As the deadline for the federal cell phone number portability mandate draws closer, Verizon Wireless is going out of its way to point out its competitors attempts to avoid it.
The Bedminster, N.J., company earlier this month issued a filing to the Federal Communications Commission urging the agency to reject any attempts from its competitors to squash the mandate.
“Now on the verge of achieving wireless [local number portability], the Commission faces a direct challenge to it that, if not quickly and firmly rejected, will gut the effectiveness of the mandate,” the Verizon filing states.
LNP, to be implemented Nov. 24, gives cell phone customers the right to keep their phone numbers even when they switch carriers.
Verizon once opposed the mandate, along with the rest of the major cellular carriers, but in June the company changed its tune, announcing that Verizon will not only support the mandate, but it will also not charge number porting fees to old customers who want to switch carriers or new customers who want to keep their numbers.
Meanwhile, a consortium called the Wireless Carrier Group continues to oppose the mandate. The group comprises Sprint Corp., Alltel Communications Inc., Nextel Communications Inc., Cingular Wireless LLC and AT&T Wireless Services Inc.
The WCG has filed several letters to the FCC arguing that the mandate is vague and unnecessary.
“Its a solution looking for a problem in a lot of ways,” said Doug Brandon, vice president of federal affairs at AT&T Wireless Washington bureau and the companys WCG representative. “There are at least six carriers, and customers seem to have no problem changing between them.”
The latest major WCG filing addresses a July 3 letter from John Muleta, chief of the FCC Wireless Telecommunications Bureau, in Washington, to the CTIA, which is the wireless industrys largest lobbying group.

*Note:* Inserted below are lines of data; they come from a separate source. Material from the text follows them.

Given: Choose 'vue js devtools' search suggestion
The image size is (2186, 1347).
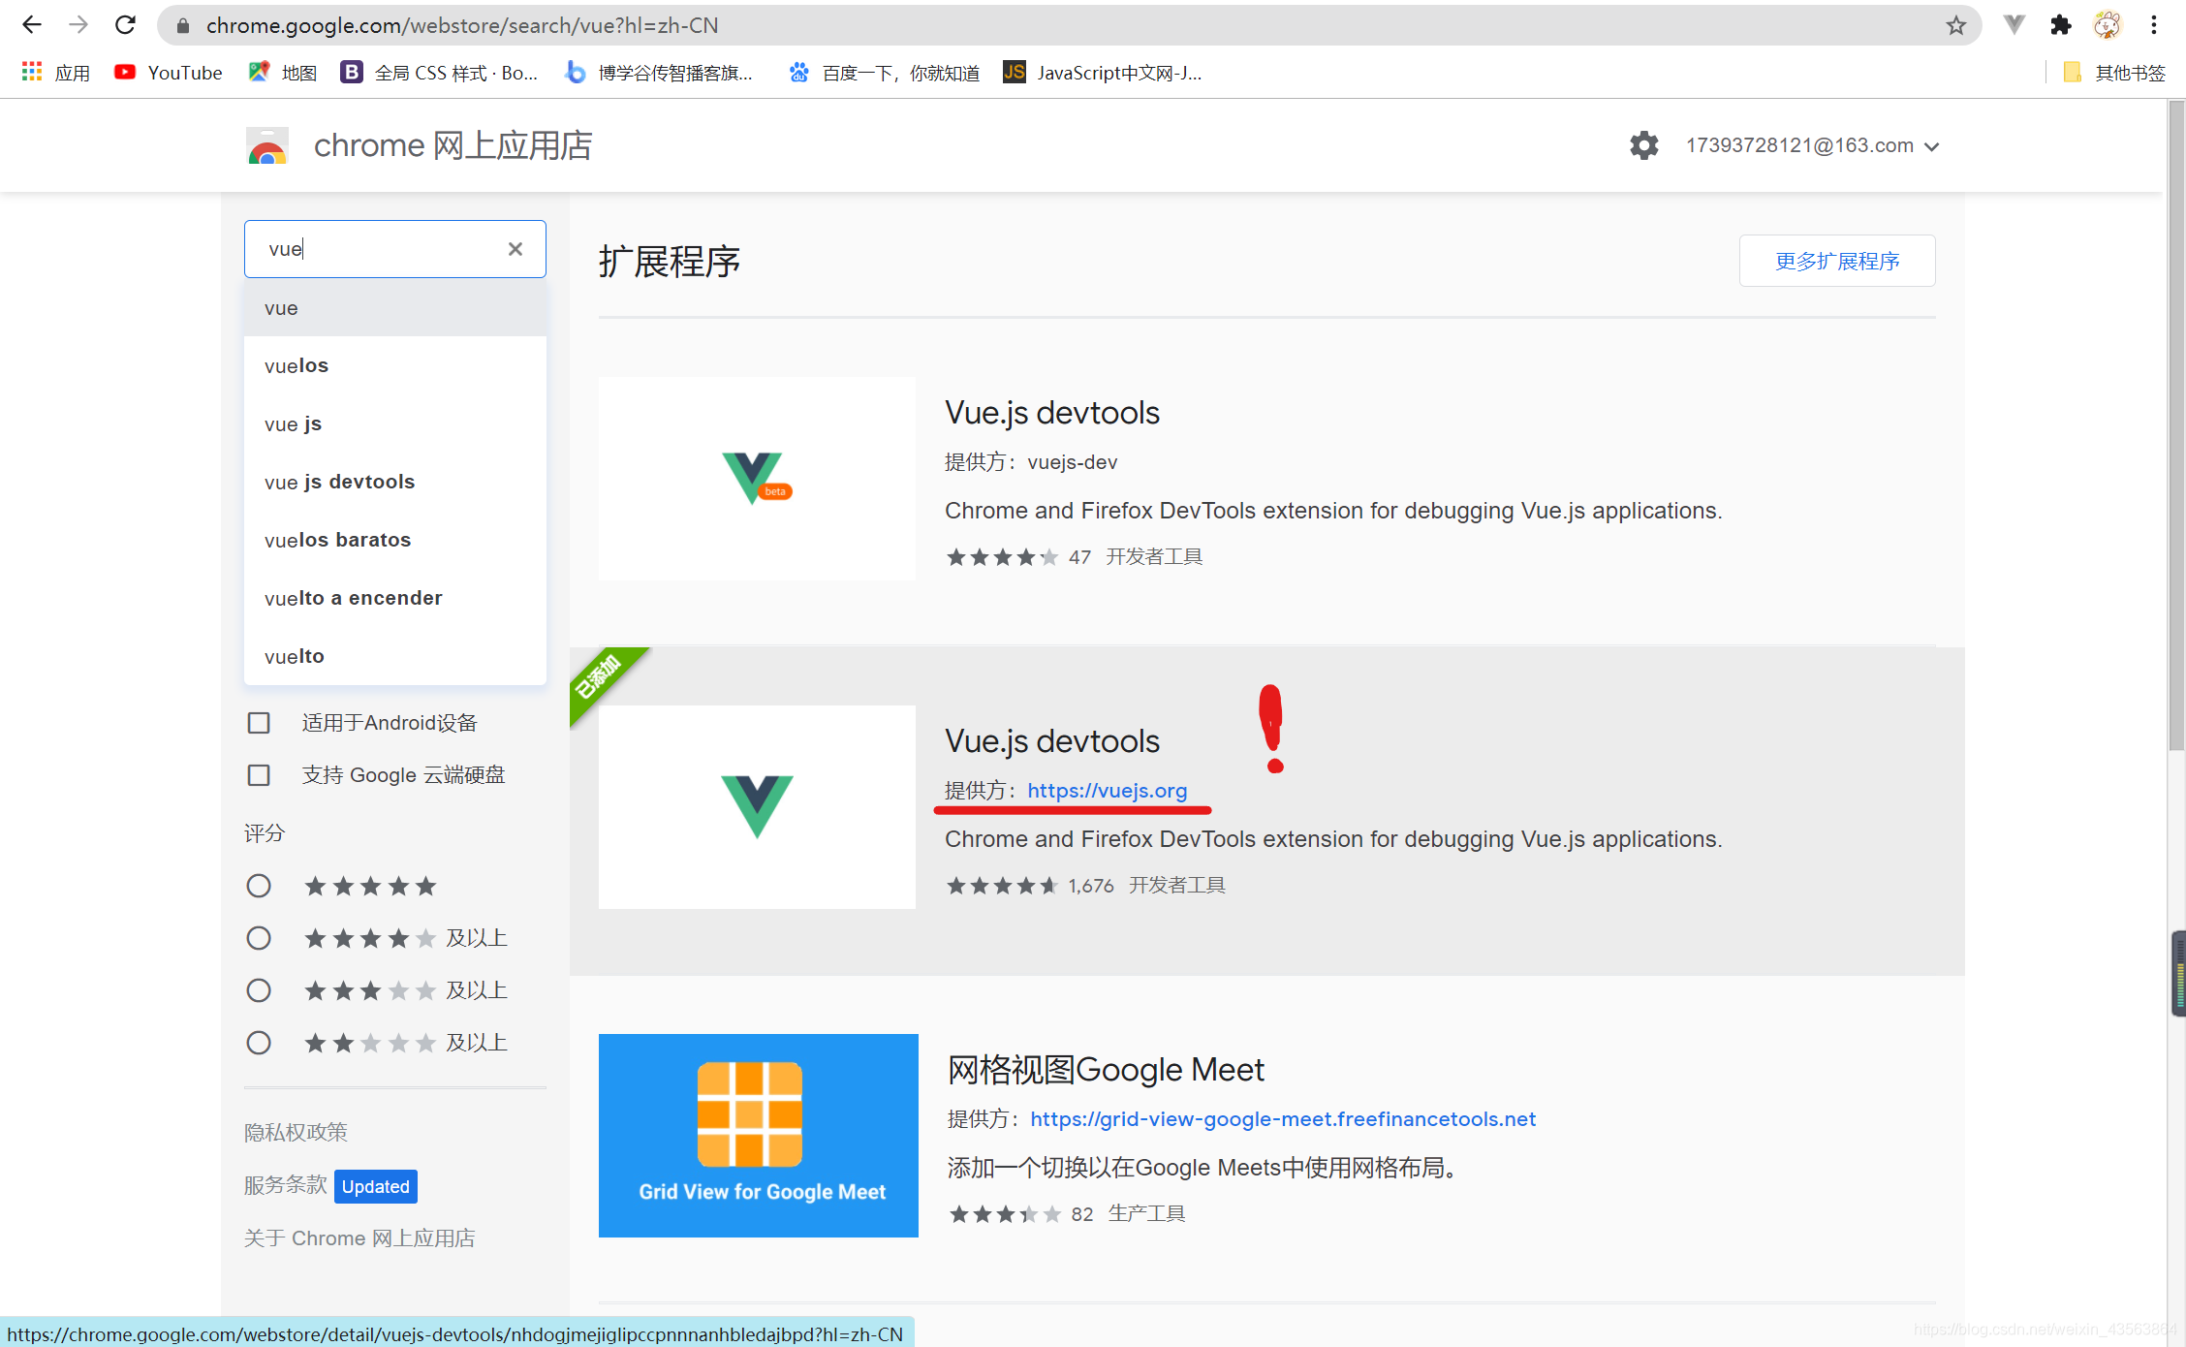Looking at the screenshot, I should tap(339, 482).
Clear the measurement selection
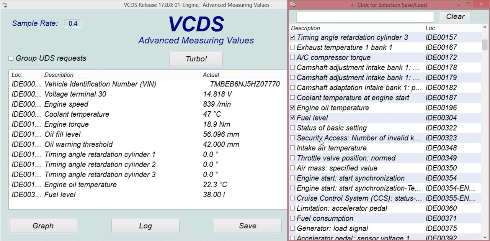The width and height of the screenshot is (490, 241). 455,17
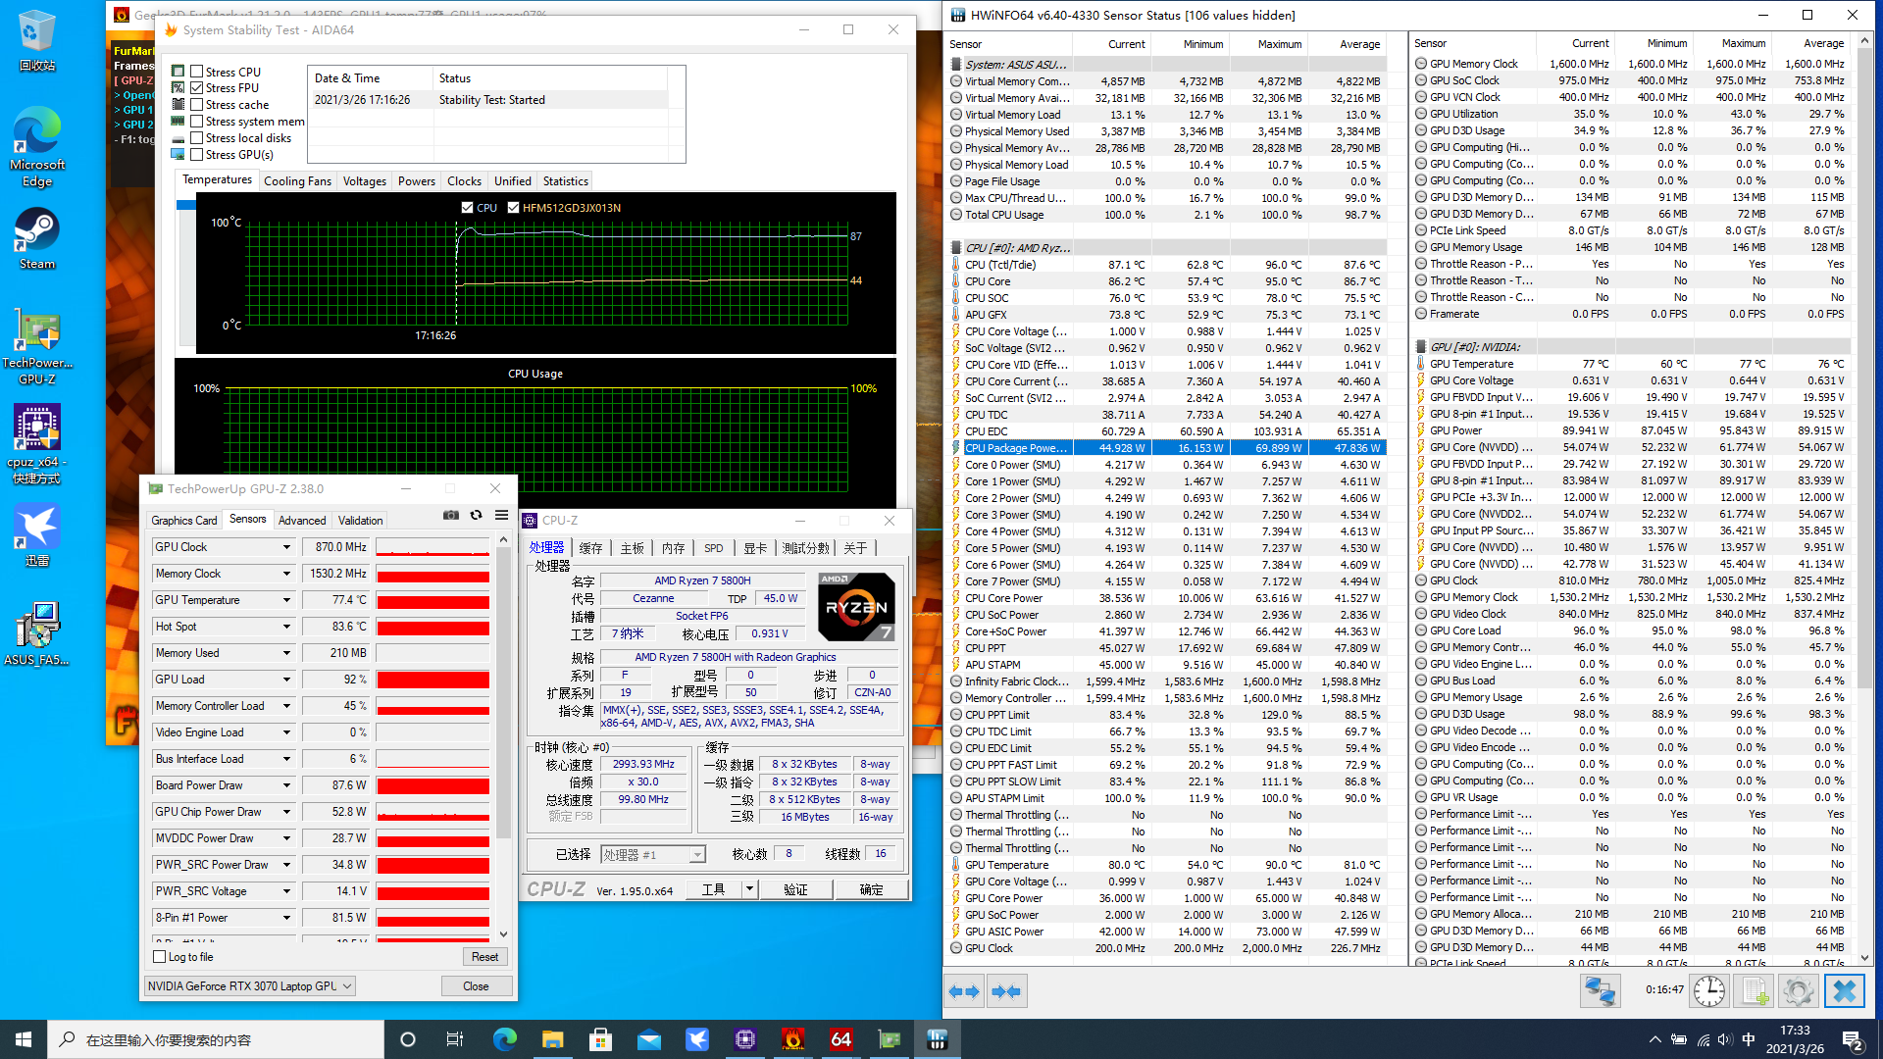Click the HWiNFO clock reset timer icon

coord(1708,991)
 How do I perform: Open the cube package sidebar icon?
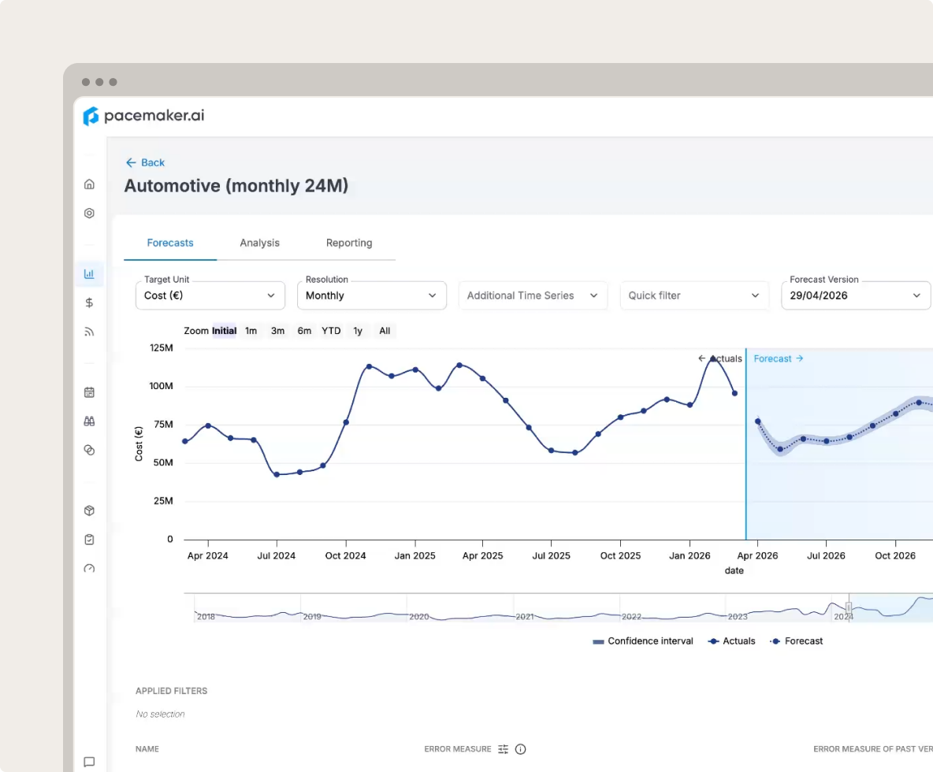[89, 510]
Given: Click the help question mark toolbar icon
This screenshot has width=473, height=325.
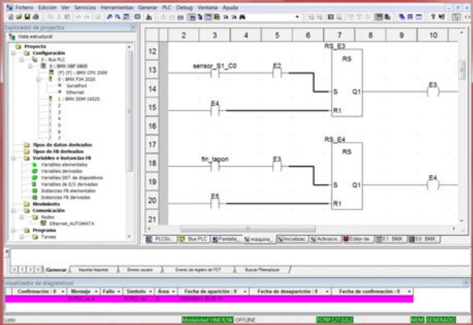Looking at the screenshot, I should 433,17.
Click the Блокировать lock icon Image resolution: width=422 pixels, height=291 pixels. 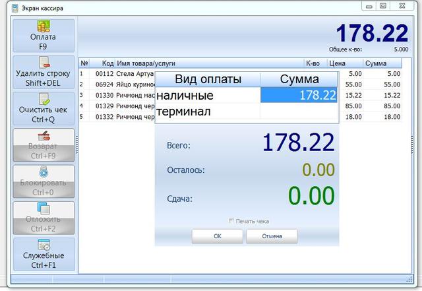pyautogui.click(x=44, y=172)
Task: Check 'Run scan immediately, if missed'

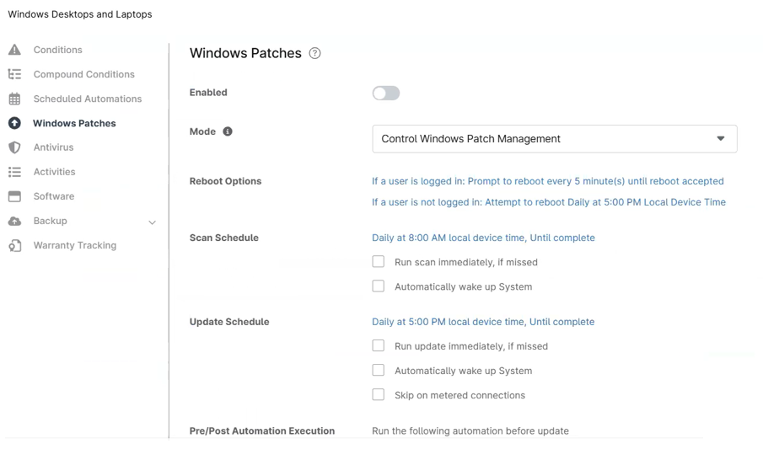Action: coord(379,262)
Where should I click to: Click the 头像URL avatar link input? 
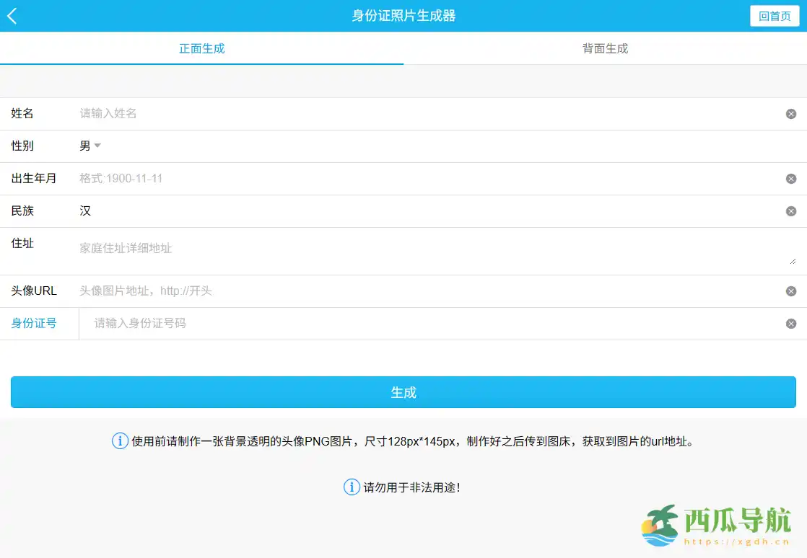[289, 291]
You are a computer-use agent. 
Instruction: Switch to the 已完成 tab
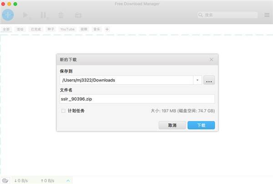click(x=35, y=29)
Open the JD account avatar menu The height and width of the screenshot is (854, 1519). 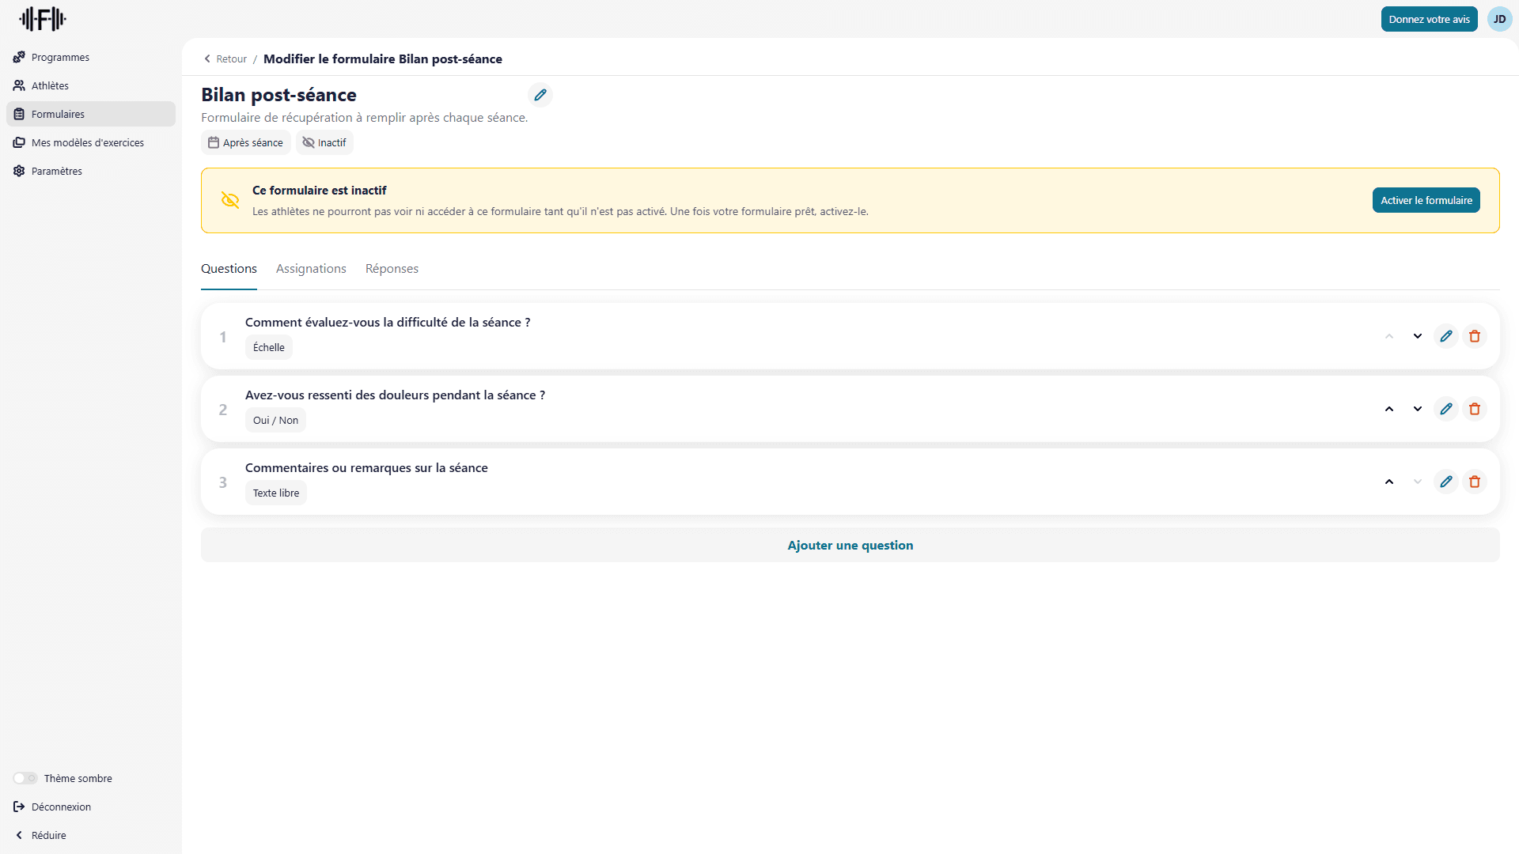point(1499,19)
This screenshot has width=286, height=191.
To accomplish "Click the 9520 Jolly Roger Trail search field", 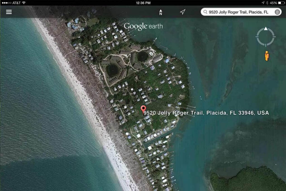I will [x=241, y=12].
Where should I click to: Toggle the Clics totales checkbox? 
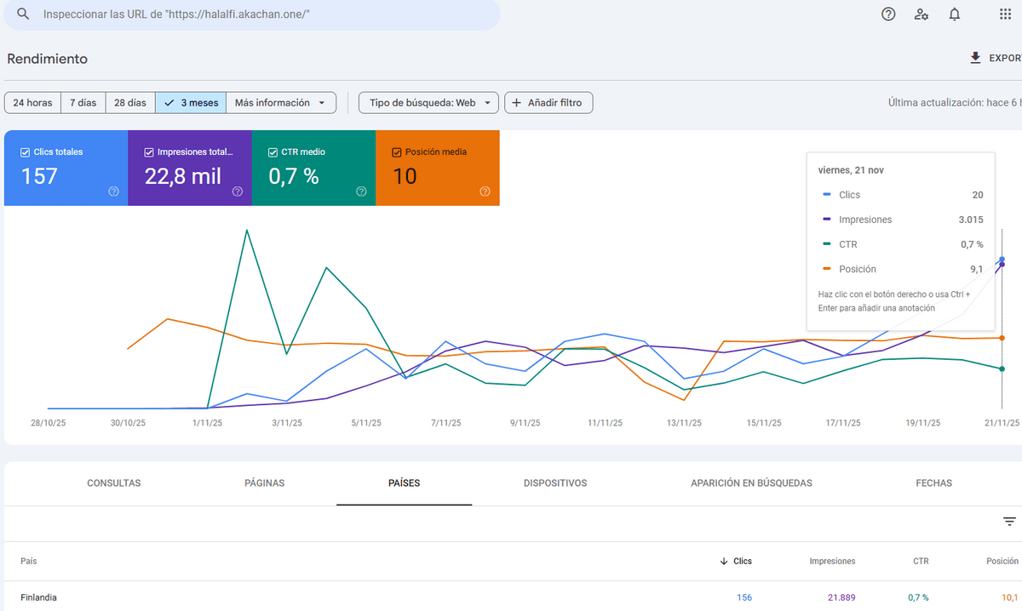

Muletas letter indicated that carriers cannot refuse to port a customers phone number to another carrier while attempting to collect delinquent fees from that customer. (Muletas letter followed a previous filing from Verizon warning against the “schemes” of its competitors to fight the porting process.)
Dated Aug. 1, the WCGs lengthy response to the letter states that the group does not consider Muletas statement to be a binding rule.
“Due to the new and novel issue the WTB letter addresses and the dramatic impact that a directive on unconditional porting would have on carriers operations and contracts, it does not appear that the Commission would treat the WTB letter as having a binding effect,” the WCG filing says.
If porting werent contingent on settling up with a company, “all of a sudden, customers would bear more costs,” AT&T Wireless Brandon said. “Free phones would go away; the cost of bad debt would be passed on to everyone else.”
AT&T Wireless charges a per-month service fee of $1.75 that includes recovery for several FCC mandates, including location-based services for emergency operators (Enhanced 911), number pooling and LNP. If the FCC rescinds the portability rule, the company would lower the fee, Brandon said. Cingular, Nextel and Sprint also charge similar monthly regulatory fees related to the portability mandate.
The WCG filing goes on to argue against the Muleta letter for some 20 pages stating, among other things, that Muletas “guidance” would unlawfully abrogate carrier contracts.
Verizons response filing argues that, aside from Cingular, none of the WCG carriers has mentioned a service contract that includes a provision requiring customers to pay in full before porting their number.
“[The opponents] make it clear that they will slow or block a customers desire to change carriers and keep the same numbers until the customer fully settles up his account [even if some charges are in dispute],” Verizons filing says.
The FCC has yet to respond, but the CTIA has made it clear that it backs the WCG. “Unfortunately, important policy decisions that will determine how wireless number portability will affect consumers are becoming a competitive slugfest rather than a search for solutions,” said Tom Wheeler, president of the CTIA, in a statement.